I'm curious how you respond to the differences in the Spine inheritance model and the argument they make for it:

"Spine's class implementation is one of its features that makes it stand out from the crowd. Rather than copying properties to emulate inheritance, as most libraries, Spine uses JavaScript's native prototypal inheritance. This is how inheritance should be done, and means it's dynamic, properties are resolved at runtime."


Backbone uses proper prototypal inheritance ... so I'm not sure which "most libraries" he's comparing to there.

In fact, Spine doesn't use "JavaScript's native prototypal inheritance", which, if we're being honest, is the use of constructor functions with prototype properties. It uses an emulated version of Object.create:

https://github.com/maccman/spine/blob/master/spine.js#L79-11...
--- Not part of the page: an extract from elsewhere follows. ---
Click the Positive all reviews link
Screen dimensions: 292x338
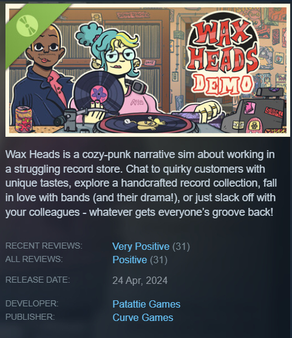click(x=130, y=260)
... which, even when natively implemented, is quite a bit slower than the real thing:

http://jsperf.com/new-vs-object-create


from the FAQ:

> Whoah - your API looks really similar to Backbone. Why should I use this instead? > Well, it's true that Spine was inspired by Backbone, an excellent library, and its controller API is very similar. However, the similarities end there. Internally the library works very differently. For example, Spine has no need for Collections, which are required for pretty much every model in Backbone. Spine provides a class library, and has very different ideas when it comes to server sync. Lastly, Spine is much simpler and half the size, go and check out the source.


From the FAQ:

"Well, it's true that Spine was inspired by Backbone, an excellent library, and its controller API is very similar. However, the similarities end there. Internally the library works very differently. For example, Spine has no need for Collections, which are required for pretty much every model in Backbone. Spine provides a class library, and has very different ideas when it comes to server sync. Lastly, Spine is much simpler and half the size, go and check out the source."

http://maccman.github.com/spine/#h-faq


Looks interesting.


The only thing Spine seems to have really tackled is "Collection/Model synchronization" which in my opinion should have just been built as an extension to backbone.

Copying the website element for element and 90% of the design paradigm from backbone.js would have been semi-acceptable to me if the author elaborated more on the comparison between backbone in his FAQ.

"Lastly, Spine is much simpler and half the size, go and check out the source."

"Much simpler" seems like a huge call to make and it has been nice to see Jeremy refute all claims by spine.js thus far.

Edit: Also I don't think Backbone.js should receive any negative points for naming conventions. MVC has such a diluted definition that it barely matters how a framework chooses to implement it.